## ACTIVITY
Answer with a number only: how many lines of the entries below contain the word "will"?

[Opening RECORDS SUPPLIED section]

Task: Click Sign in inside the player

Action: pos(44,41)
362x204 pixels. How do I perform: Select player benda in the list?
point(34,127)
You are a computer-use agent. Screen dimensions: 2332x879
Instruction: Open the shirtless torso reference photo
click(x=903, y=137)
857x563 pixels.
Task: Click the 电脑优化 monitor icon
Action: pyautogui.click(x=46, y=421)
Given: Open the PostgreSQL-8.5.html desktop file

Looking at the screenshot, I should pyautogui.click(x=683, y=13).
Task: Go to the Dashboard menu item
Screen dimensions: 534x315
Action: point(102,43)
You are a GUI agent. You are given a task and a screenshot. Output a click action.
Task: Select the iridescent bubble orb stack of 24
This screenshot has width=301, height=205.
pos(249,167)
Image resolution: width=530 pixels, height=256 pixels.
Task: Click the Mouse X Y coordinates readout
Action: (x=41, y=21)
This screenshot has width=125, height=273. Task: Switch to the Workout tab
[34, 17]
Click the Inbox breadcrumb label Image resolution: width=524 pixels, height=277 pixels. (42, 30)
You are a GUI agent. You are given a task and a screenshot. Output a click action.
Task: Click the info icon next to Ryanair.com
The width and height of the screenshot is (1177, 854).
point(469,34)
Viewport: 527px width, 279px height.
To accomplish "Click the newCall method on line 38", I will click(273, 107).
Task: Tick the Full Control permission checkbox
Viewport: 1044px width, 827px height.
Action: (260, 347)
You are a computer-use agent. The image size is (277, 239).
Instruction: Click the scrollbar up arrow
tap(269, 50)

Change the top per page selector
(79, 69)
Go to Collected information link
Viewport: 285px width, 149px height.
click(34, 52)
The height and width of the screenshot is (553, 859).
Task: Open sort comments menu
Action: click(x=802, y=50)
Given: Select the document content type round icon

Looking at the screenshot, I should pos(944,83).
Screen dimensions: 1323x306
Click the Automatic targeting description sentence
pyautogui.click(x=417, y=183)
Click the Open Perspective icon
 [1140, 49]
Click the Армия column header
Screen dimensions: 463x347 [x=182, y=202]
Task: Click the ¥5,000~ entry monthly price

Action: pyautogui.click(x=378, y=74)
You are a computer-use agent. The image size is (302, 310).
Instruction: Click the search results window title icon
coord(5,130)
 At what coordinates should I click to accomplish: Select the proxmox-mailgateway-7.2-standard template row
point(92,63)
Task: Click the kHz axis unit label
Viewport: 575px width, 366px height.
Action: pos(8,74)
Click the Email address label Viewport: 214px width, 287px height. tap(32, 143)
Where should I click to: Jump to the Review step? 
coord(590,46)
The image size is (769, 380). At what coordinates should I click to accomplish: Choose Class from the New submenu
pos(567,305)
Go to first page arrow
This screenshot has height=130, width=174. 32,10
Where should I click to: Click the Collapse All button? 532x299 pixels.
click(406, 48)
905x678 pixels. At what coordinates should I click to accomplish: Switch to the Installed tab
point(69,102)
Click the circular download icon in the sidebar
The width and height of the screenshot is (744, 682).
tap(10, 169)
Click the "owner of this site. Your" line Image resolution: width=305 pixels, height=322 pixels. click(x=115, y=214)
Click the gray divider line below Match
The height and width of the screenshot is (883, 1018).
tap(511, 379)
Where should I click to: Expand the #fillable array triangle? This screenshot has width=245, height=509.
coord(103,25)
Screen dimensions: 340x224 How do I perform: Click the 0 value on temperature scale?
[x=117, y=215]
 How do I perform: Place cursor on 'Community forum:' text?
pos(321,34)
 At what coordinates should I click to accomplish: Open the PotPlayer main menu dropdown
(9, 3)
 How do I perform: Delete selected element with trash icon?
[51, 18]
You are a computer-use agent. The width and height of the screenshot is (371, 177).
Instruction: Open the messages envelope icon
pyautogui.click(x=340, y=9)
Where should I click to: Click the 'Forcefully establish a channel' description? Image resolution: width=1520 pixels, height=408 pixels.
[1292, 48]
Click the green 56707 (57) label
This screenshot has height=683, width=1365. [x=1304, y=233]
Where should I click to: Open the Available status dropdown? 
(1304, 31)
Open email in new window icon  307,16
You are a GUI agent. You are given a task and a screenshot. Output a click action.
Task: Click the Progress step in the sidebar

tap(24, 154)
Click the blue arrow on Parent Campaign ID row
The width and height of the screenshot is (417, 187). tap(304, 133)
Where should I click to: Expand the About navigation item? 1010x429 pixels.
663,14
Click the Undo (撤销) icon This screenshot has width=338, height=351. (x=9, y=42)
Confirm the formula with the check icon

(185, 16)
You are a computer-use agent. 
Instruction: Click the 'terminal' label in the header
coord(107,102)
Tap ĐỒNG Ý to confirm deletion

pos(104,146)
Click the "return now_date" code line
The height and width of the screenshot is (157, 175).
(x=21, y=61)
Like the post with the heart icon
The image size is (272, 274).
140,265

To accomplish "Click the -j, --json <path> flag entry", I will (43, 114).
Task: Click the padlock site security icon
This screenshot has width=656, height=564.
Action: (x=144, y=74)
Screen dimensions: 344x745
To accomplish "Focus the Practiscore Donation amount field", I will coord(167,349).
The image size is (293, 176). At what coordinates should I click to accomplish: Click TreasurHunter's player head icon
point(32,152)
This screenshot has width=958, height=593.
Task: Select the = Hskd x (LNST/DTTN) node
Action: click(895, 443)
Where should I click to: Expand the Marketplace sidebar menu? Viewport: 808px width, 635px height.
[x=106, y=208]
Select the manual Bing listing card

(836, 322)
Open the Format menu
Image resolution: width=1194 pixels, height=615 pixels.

[Closing RECORDS SUPPLIED section]

## WORKED SOLUTION
3